JPPF, java, parallel computing, distributed computing, grid computing, parallel, distributed, cluster, grid, cloud, open source, android, .net
JPPF

The open source
grid computing
solution

 Home   About   Features   Download   Documentation   On Github   Forums 
March 28, 2023, 11:29:17 PM *
Welcome,
Please login or register.

Login with username, password and session length
Advanced search  
News: New users, please read this message. Thank you!
  Home Help Search Login Register  
Pages: [1]   Go Down

Author Topic: Potential use of JPPF on a project  (Read 11700 times)

rviloria

  • Guest
Potential use of JPPF on a project
« on: December 28, 2007, 11:29:53 AM »

Im doing some research on potential scheduling infrastructures and I wanted to ask the following of your product:

1) If the tasks were developed in a different implementation like C++, C, or Perl and they used files for input as well as drop files for output(results), then what would be my strategy to attack this with JPPF? Java Wrapper? What are the disadvantages because the task is in a different non-java implementation?

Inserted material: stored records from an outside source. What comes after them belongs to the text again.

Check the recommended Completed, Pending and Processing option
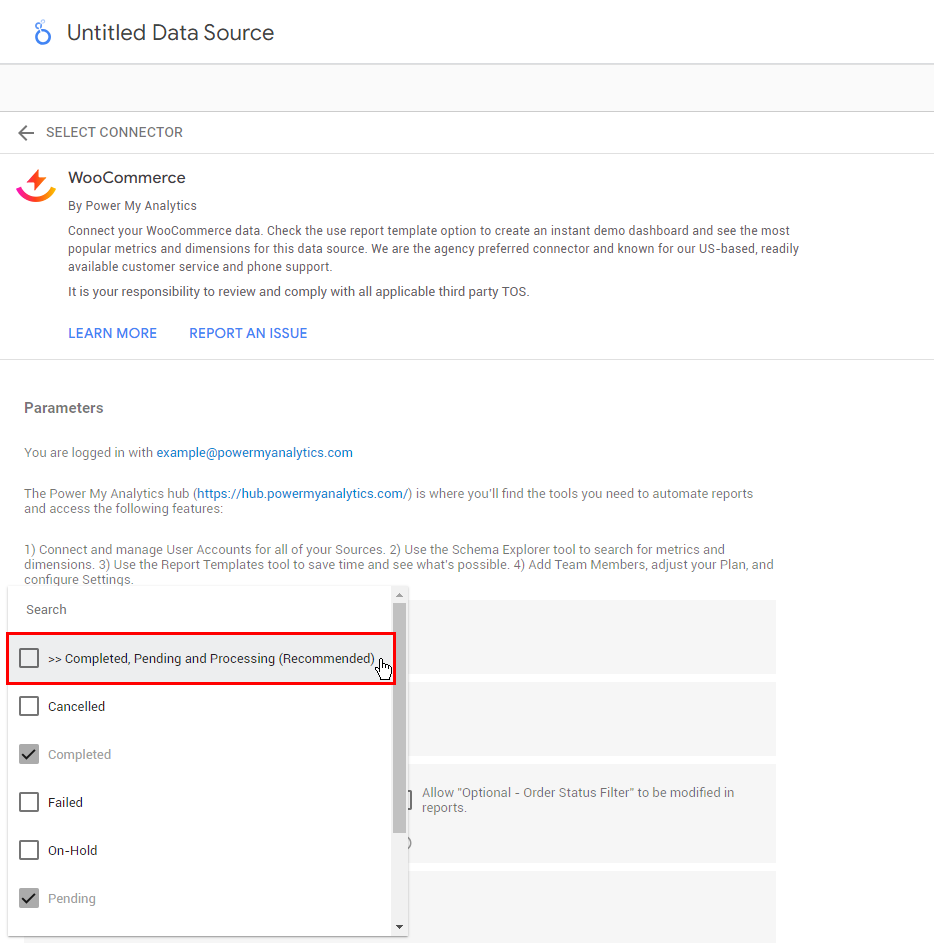 coord(29,658)
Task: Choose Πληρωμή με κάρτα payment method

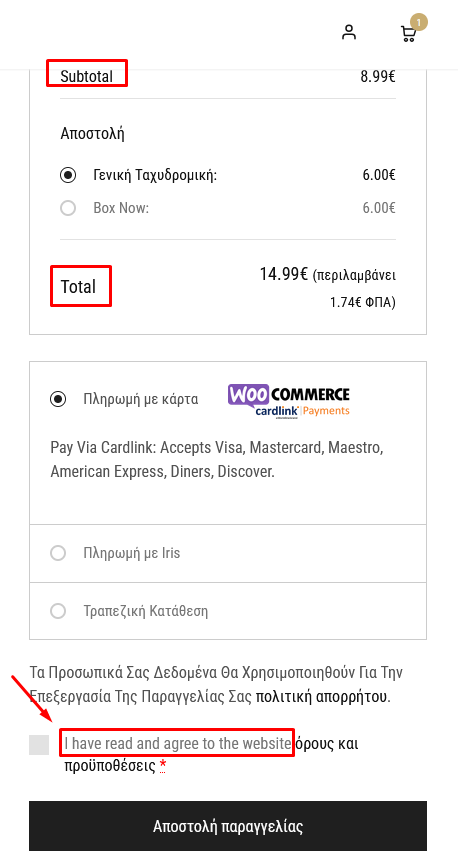Action: coord(58,399)
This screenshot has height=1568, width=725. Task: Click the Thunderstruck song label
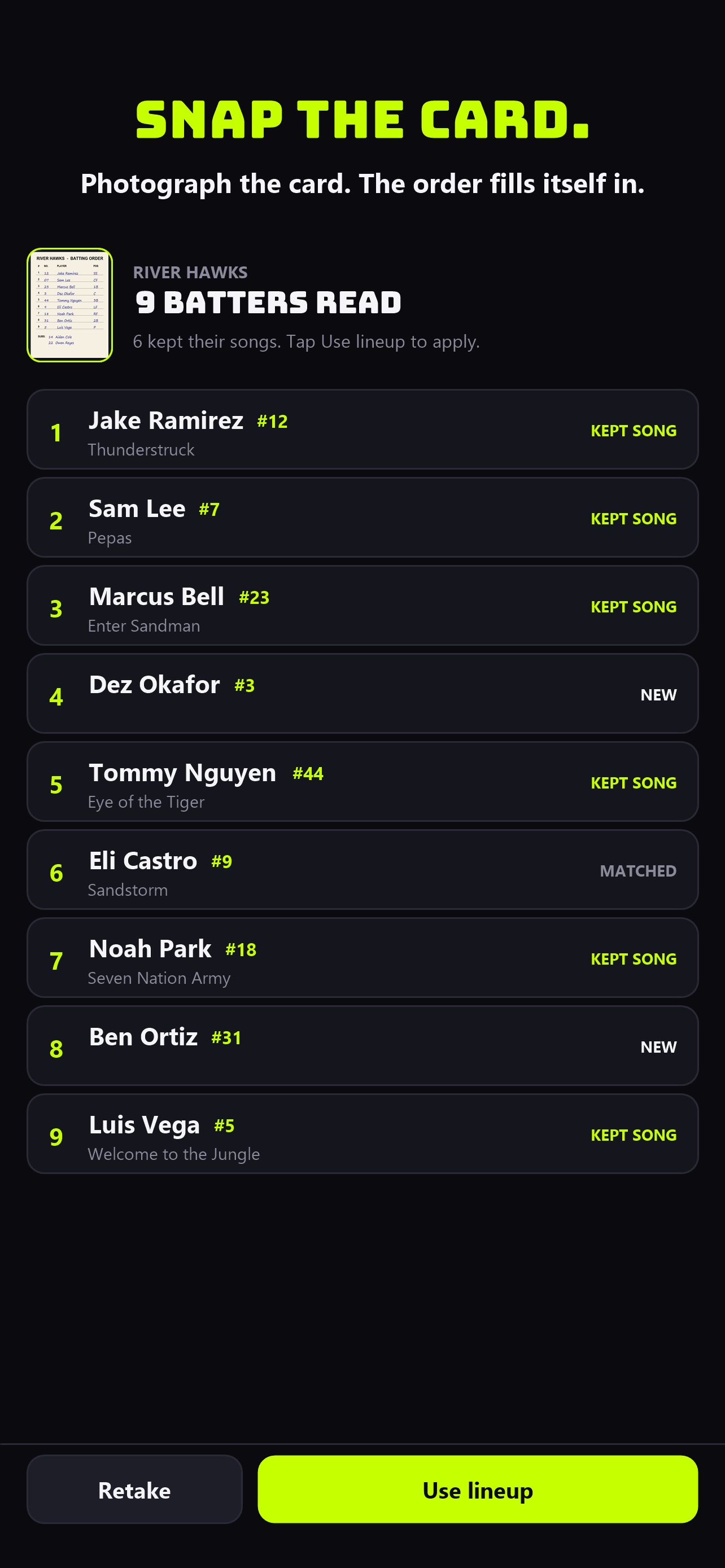[141, 450]
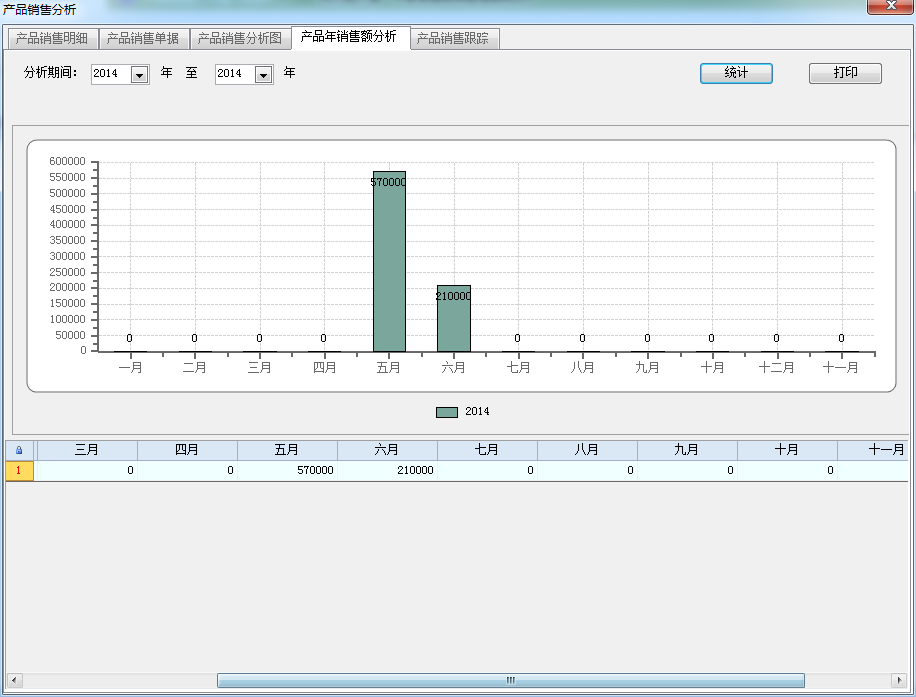The image size is (916, 697).
Task: Click the 六月 bar showing 210000
Action: click(x=453, y=318)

2) At our site the compute cluster resources already have their own scheduler/resource manager that cannot be avoided. I was potentially considering running JPPF as more of a scheduler running underneath the existing scheduler, where the existing scheduler's tasks would be starting up and running the JPPF infrastructure for a specified amount of compute time. This way once the JPPF infrastructure is all started, then JPPF will interschedule tasks while appearing to be a compute task itself to the existing scheduler. What would be challenges involved in potentially using JPPF in this scenario?

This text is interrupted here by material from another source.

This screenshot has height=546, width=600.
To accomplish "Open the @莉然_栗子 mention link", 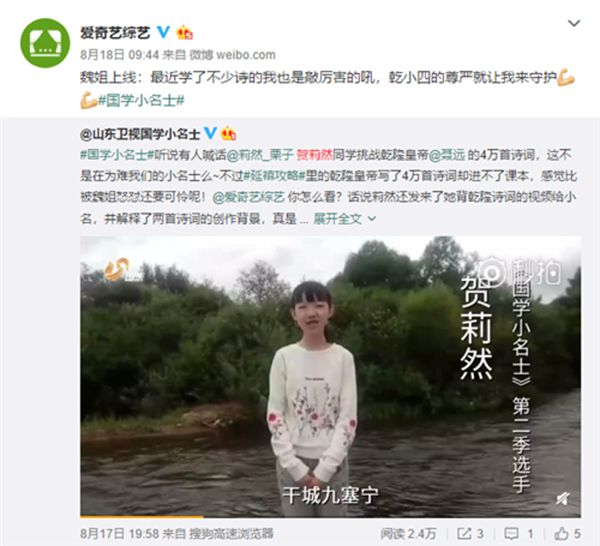I will [x=260, y=155].
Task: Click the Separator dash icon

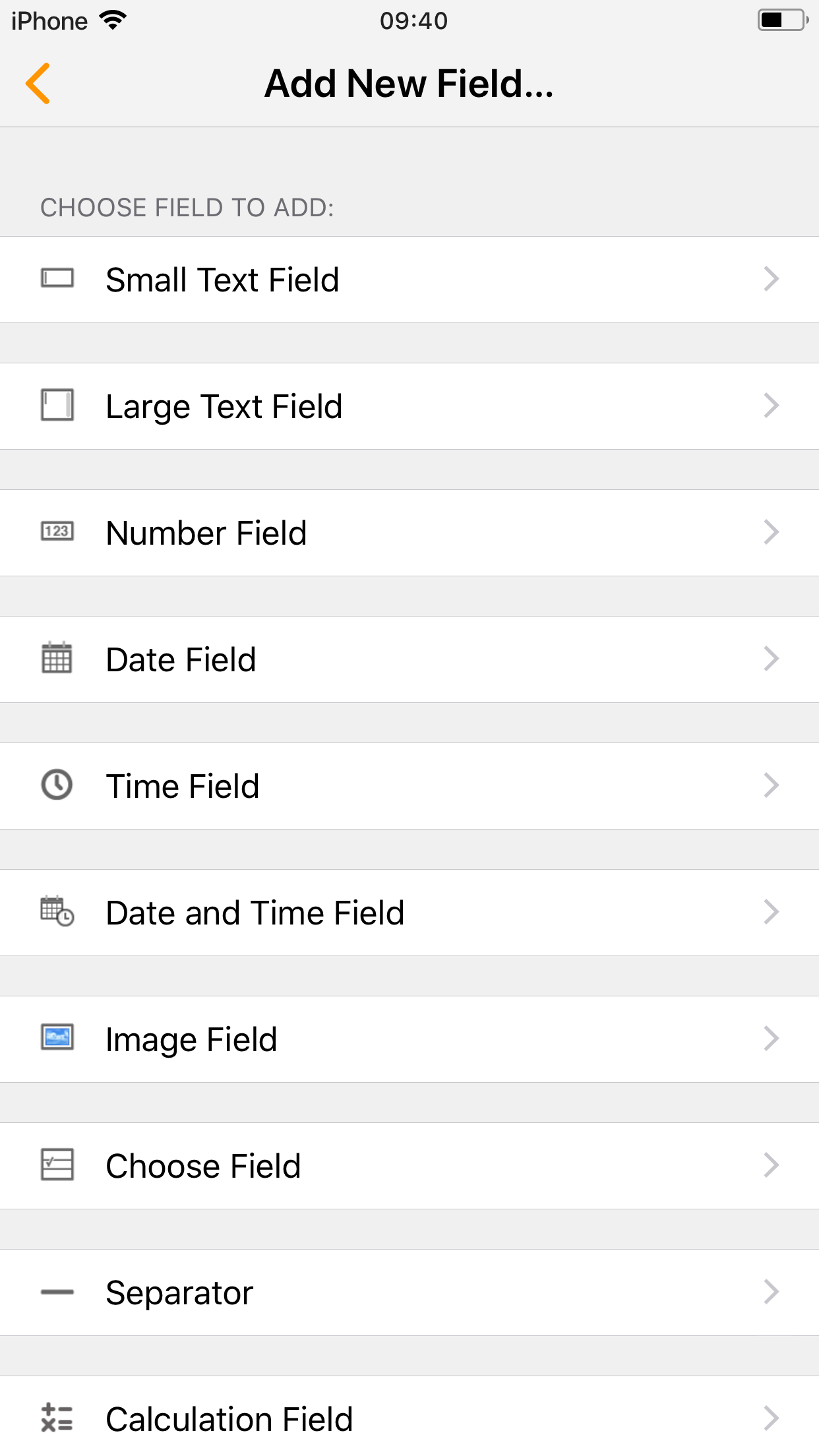Action: (x=57, y=1292)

3) The network infrastructure is very restrictive because of security policies. The only port number that would probably be allowed is probably port 443 TCP, no UDP, definitely not a range of IPs,non-default SSH port number might be a possiblity. What are the disadvantages of this scenario with the use of JPPF infrastructure.

Thanks in Advance!

Ron
Logged

lolo

  • Administrator
  • JPPF Council Member
  • *****
  • Posts: 2272
    • JPPF Web site
Potential use of JPPF on a project
« Reply #1 on: December 28, 2007, 01:46:21 PM »

Hello Ron,

Welcome to the JPPF forums.

I have a few answers and guidelines that I hope you will find useful:

1) to run non-java tasks, I see 2 possible approaches:

- using a JNI wrapper.
This would probably work with C++ or C programs, however I am not sure how easy it is to do with Perl programs. Also, JNI-based implementations are generally tightly coupled with the external programs and pose difficult challenges in terms of maintenance.

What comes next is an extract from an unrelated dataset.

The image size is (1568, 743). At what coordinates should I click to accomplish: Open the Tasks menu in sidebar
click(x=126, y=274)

- using JPPF tasks to start external programs.
This approach has the advantages of providing a very loose coupling between the Java and non-Java parts, allowing you to keep your external code doing what it's already doing, while the Java wrapper focuses on providing the required inputs and getting the resulting outputs. I definitely recommend that approach, as it is, in my opinion, the one that requires the least amount of integration and maintenance.
We have actually started working on this approach, and some APIs are already available in the current distribution. They provide a way to start an external program or shell script from a JPPF task, and specify a set of input files or urls as well as output files or urls.
It's not completely tested yet, and I don't think it covers all uses cases, however it is something that you can use and build upon.
Currently, the only documentation available for this is in the javadoc, you can find it at this location.
I would be happy to get your feedback on it, and implement the features you believe are missing or incomplete.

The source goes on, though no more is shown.